• [Activity] Scan the records for the word "Market". Copy each line that includes it.

(Items listed in a dataset)
────────────────

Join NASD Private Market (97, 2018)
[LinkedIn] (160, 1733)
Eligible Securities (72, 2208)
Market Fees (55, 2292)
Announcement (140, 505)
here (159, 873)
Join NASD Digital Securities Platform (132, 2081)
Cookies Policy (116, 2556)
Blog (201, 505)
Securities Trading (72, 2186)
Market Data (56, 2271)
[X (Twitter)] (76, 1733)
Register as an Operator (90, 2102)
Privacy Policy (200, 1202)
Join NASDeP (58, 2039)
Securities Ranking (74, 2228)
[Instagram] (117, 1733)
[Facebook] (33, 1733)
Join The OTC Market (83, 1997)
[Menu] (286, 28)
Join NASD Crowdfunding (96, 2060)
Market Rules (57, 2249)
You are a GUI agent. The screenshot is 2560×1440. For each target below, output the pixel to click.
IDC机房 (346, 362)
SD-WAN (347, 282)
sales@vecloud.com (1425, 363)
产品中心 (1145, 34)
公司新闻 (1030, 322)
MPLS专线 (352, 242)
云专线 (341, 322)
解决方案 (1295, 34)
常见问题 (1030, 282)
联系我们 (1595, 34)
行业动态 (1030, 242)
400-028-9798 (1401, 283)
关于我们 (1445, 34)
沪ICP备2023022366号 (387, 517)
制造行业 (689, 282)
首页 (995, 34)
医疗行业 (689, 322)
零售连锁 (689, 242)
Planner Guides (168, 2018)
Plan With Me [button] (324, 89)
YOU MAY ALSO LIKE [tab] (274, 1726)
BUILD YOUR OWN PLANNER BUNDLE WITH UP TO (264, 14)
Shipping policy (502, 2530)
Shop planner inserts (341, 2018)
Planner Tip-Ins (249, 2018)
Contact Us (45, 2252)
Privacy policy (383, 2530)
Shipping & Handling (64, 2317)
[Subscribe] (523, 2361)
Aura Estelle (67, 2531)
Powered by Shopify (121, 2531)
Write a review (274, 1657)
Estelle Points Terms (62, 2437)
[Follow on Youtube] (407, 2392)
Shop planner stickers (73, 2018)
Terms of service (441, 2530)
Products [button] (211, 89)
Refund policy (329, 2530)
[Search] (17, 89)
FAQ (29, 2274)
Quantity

────────────────

• [Answer section]
Join NASD Private Market (97, 2018)
Market Fees (55, 2292)
Market Data (56, 2271)
Join The OTC Market (83, 1997)
Market Rules (57, 2249)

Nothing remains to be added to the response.